Abstract:
Insulin-like growth factor 1 (IGF-1) is a polypeptide hormone that is involved in various physiological and cellular functions. It plays a crucial role in foetal development, adolescent growth, and adult tissue homeostasis. While the exact relationship between IGF-1 and hearing remains unclear, previous research has suggested that IGF-1 is important for the development, function, and protection of the auditory system. It is proposed that variation of hearing within the normal range may depend on the natural variation in IGF-1 levels in utero as reflected by IGF-1 levels in adolescence. This study aims to investigate the influence of IGF-1 levels on the hearing ability of normal-hearing male adolescents. It is hypothesised that higher IGF-1 results in better normal hearing.

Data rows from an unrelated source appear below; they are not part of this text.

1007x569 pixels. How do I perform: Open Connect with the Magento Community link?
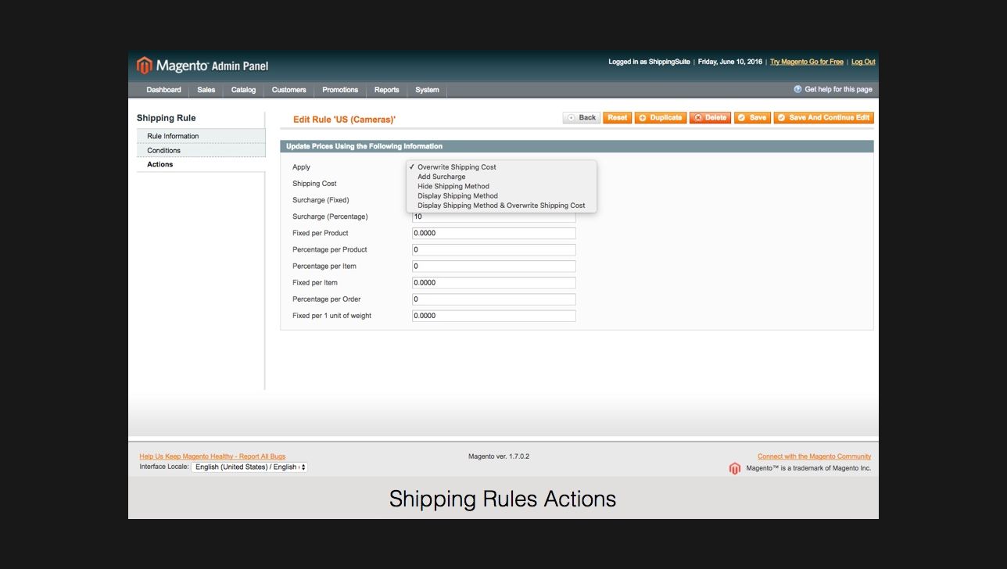pos(814,456)
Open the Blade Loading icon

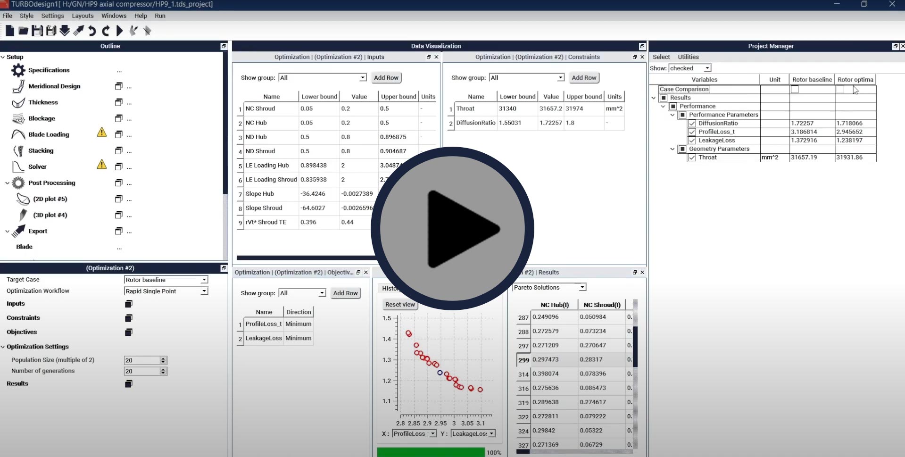tap(18, 134)
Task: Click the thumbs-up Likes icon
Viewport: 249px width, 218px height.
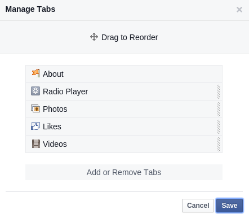Action: point(35,126)
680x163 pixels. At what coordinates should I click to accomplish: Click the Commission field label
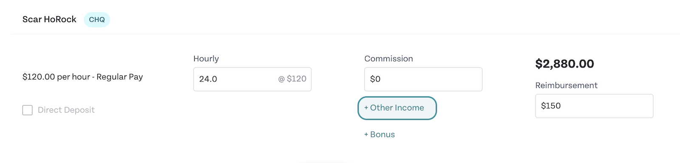[388, 59]
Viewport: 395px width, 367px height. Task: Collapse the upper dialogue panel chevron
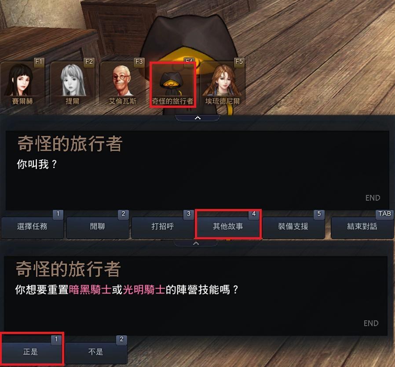click(198, 117)
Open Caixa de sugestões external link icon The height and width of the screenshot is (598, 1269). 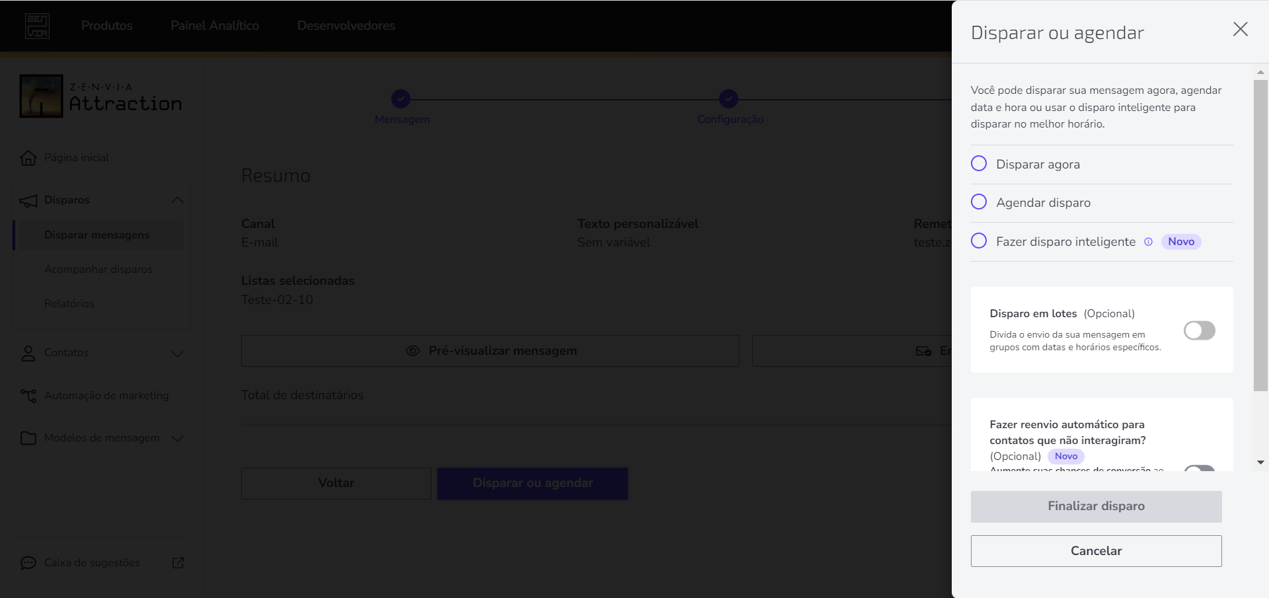pos(178,562)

This study assessed the influence of IGF-1 levels on peripheral hearing and central auditory processing separately. Auditory sensitivity was measured using three-alternative forced choice pure-tone audiometry, while the nonlinearity of the cochlea was assessed using Distortion Otoacoustic Product Emissions, and relative cochlear length was estimated based on the timing of Transient Evoked Otoacoustic Emissions. Additionally, the Frequency Pattern Test, Dichotic Digits Test, and Listening in Spatialised Noise - Sentences Test were used to evaluate temporal ordering, binaural integration, and spatial segregation, respectively. Cognition was assessed using the Test of Nonverbal Intelligence and digit span tests.
There was no correlation between serum IGF-1 levels and hearing thresholds in male adolescents with normal hearing. This contrasts with a previous study that observed this effect in female adolescents, indicating that the effect of IGF-1 on hearing may differ due to sex differences. On the other hand, IGF-1 was associated with some aspects of peripheral hearing and central auditory processing. The findings suggest that IGF-1 may affect the Distortion Product Otoacoustic Emissions input/output growth function compression threshold of low frequencies in the cochlea and also play a role in the functional laterality of dichotic listening.
Further research is needed to evaluate the potential biological differences that may cause IGF-1 to affect normal hearing differently. This will help with a better understanding of the clinical and therapeutic implications of IGF-1 for hearing.